We can submit the same work with the same API, using four different mechanisms for distributing work. The results will be the same:

for executor in executors:
    print(executor.__class__.__name__)
    it = executor.map(str, range(5))
    print(list(it))

This makes it easy to compare the different implementations. We are going to submit some dummy work—allocate and compute 2-norms of arrays of various sizes.

sizes = np.logspace(20, 24, 16, base=2, dtype=int)
sizes
array([ 1048576,  1261463,  1517571,  1825676,  2196334,  2642245,
        3178688,  3824041,  4600417,  5534417,  6658042,  8009791,
        9635980, 11592325, 13945857, 16777216])

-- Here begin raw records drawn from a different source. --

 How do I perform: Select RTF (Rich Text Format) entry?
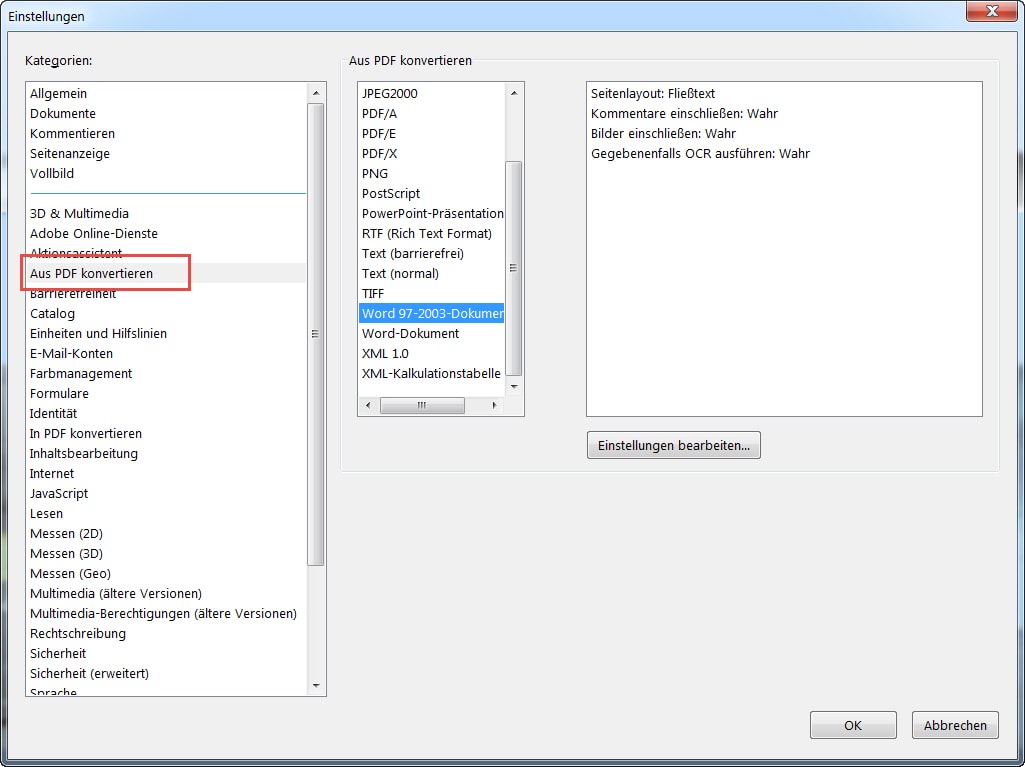click(427, 233)
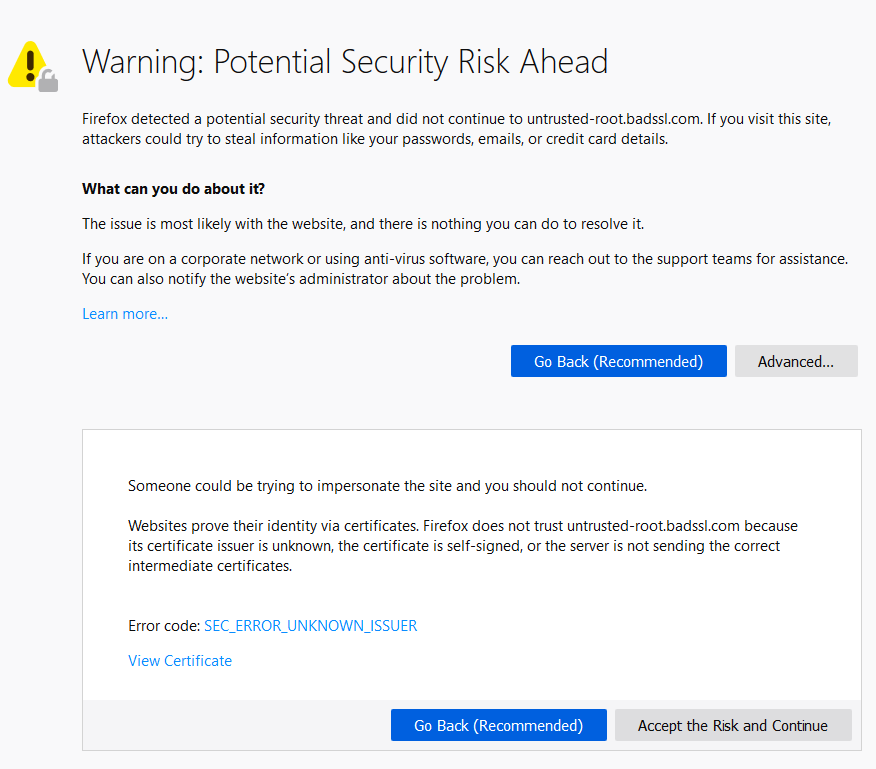Screen dimensions: 876x769
Task: Open the Learn more link
Action: click(125, 314)
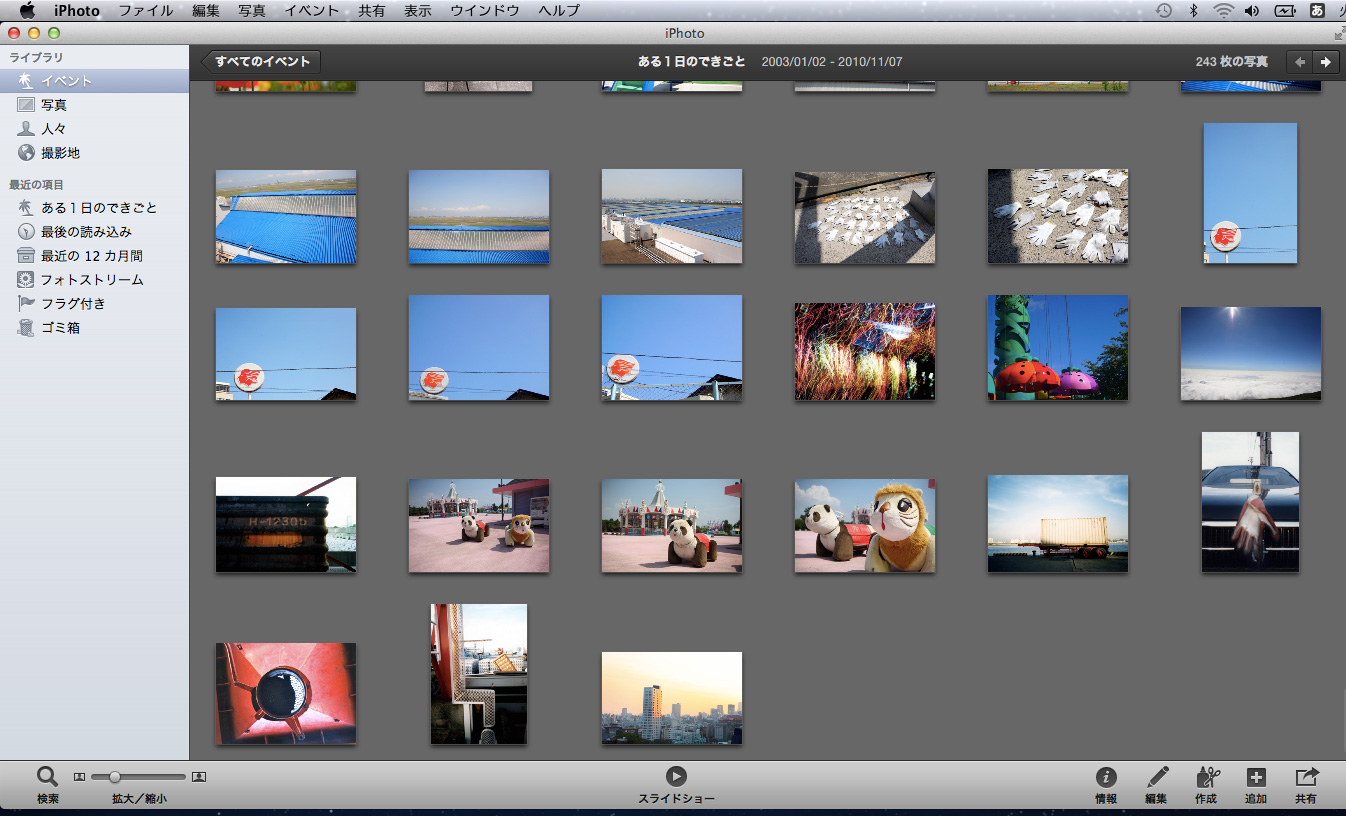The image size is (1346, 816).
Task: Open ゴミ箱 (Trash) in the sidebar
Action: 60,327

Run the work locally, to get a reference:

print("Local time:")
%time ref = list(map(task, sizes))
Local time:
CPU times: user 765 ms, sys: 403 ms, total: 1.17 s
Wall time: 874 ms

And then run again with the various Executors:

for executor in executors:
    print(executor.__class__.__name__)
    result = executor.map(task, sizes)
    rlist = list(result)
    assert rlist == ref, "%s != %s" % (rlist, ref)
    # time the task assignment
    %timeit list(executor.map(task, sizes))
ProcessPoolExecutor
246 ms ± 86 ms per loop (mean ± std. dev. of 7 runs, 1 loop each)
ThreadPoolExecutor
182 ms ± 32.1 ms per loop (mean ± std. dev. of 7 runs, 1 loop each)
ViewExecutor
228 ms ± 24.7 ms per loop (mean ± std. dev. of 7 runs, 1 loop each)
ClientExecutor
246 ms ± 27.8 ms per loop (mean ± std. dev. of 7 runs, 1 loop each)

For this toy work, the stdlib ThreadPoolExecutor appears to perform the best. That’s useful info, and likely to be true for most workloads that release the GIL and fit comfortably into memory. When the GIL is involved, ProcessPoolExecutor is often best for simple workloads.

One benefit of IPython Parallel or Distributed Executors over the stdlib Executors is that they do not have to be confined to a single machine. This means the standard Executor API lets you develop small-scale parallel tools that run locally in threads or processes, and then extend the exact same code to make use of multiple machines, just by selecting a different Executor.

That seems pretty useful. joblib is another package to implement standardized APIs for parallel backends, which IPython Parallel also supports.